Comparative Cost Profile
| Governing Body | Scholarships Allowed | Roster Size (Typical) | Annual Operating Costs (Est.) | Share of Athletics Budget | BYU–Idaho Feasibility |
|---|---|---|---|---|---|
| NCAA DII | 36 equivalency max | 100+ | $2–3 million | 50–60% | Unsustainable |
| NCAA DIII | None | 100+ | $1.5–2.5 million | 50–60% | No aid burden, but still cost-heavy |
| NAIA | 24 equivalency max | 100+ | $1.2–2 million | 45–55% | Lower than NCAA, but still too high |
Football at BYU–Idaho is improbable for a combination of reasons:
- Financially unsustainable at startup. The capital and operating costs would overwhelm the department.
- No natural conference fit nearby. Travel demands would compound expenses.
- Philosophically inconsistent. The institution moved away from scholarship-driven athletics, and football is the most scholarship-intensive sport.
- Redundant within CES. BYU–Provo already carries the flagship football identity.
- High risk. Injury and insurance liabilities make football the most dangerous sport to operate.
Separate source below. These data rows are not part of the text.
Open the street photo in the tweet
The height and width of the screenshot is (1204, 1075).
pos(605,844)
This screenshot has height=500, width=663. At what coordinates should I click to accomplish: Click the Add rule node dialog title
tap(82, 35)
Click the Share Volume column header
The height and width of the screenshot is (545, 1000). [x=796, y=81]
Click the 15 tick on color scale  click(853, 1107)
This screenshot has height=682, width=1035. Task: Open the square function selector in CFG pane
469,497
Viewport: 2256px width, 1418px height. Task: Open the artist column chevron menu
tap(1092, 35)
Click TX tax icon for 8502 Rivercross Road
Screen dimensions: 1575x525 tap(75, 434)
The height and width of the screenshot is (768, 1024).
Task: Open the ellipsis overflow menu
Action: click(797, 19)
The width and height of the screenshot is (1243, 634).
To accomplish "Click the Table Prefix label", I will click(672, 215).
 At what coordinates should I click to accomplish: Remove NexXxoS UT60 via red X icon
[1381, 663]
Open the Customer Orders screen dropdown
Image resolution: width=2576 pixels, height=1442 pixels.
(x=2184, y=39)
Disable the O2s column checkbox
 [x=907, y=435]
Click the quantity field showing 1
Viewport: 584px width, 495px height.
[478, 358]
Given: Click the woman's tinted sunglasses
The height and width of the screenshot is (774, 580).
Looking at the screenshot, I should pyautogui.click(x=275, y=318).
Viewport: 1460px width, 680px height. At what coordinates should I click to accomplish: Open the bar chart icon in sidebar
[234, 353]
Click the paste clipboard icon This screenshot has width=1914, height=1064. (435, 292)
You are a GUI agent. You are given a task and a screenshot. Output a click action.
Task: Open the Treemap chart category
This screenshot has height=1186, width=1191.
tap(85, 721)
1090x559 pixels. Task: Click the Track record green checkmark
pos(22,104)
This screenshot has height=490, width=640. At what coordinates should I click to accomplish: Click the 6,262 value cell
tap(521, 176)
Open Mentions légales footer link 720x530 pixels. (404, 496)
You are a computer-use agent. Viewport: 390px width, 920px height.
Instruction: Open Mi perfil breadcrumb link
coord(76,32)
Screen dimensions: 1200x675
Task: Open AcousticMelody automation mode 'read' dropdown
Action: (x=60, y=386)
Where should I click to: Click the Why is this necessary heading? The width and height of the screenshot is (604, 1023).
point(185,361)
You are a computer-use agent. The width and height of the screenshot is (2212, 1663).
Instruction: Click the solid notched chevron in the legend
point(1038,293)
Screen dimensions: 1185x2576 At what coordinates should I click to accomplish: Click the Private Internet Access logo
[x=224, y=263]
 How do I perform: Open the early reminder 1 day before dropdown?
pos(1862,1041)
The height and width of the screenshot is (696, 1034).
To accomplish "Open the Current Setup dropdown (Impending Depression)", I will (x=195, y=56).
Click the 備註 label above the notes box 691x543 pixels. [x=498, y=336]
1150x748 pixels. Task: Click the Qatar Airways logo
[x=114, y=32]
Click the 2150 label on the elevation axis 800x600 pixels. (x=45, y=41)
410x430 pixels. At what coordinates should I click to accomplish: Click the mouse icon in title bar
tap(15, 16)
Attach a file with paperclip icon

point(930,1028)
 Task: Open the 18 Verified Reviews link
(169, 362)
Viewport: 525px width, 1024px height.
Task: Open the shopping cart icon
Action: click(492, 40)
- National precedent. Other small colleges are cutting football rather than adding it.
Final Assessment
In the national imagination, football often defines a college’s athletic identity. But not every institution is built to sustain it. For BYU–Idaho, football is the single most unlikely sport to ever return. The structural obstacles—costs, scholarships, travel, philosophy, and liability—are too significant to overcome.
If athletics do return, they will come in the form of balanced, sustainable sports like basketball, soccer, volleyball, track, and cross country. Those programs offer broad student opportunities without overwhelming the budget or contradicting institutional priorities.
In an era when even established programs are cutting football, BYU–Idaho’s decision to avoid it is not only consistent with its mission but also financially prudent. For the foreseeable future, football at BYU–Idaho belongs only to history, not to the school’s athletic future.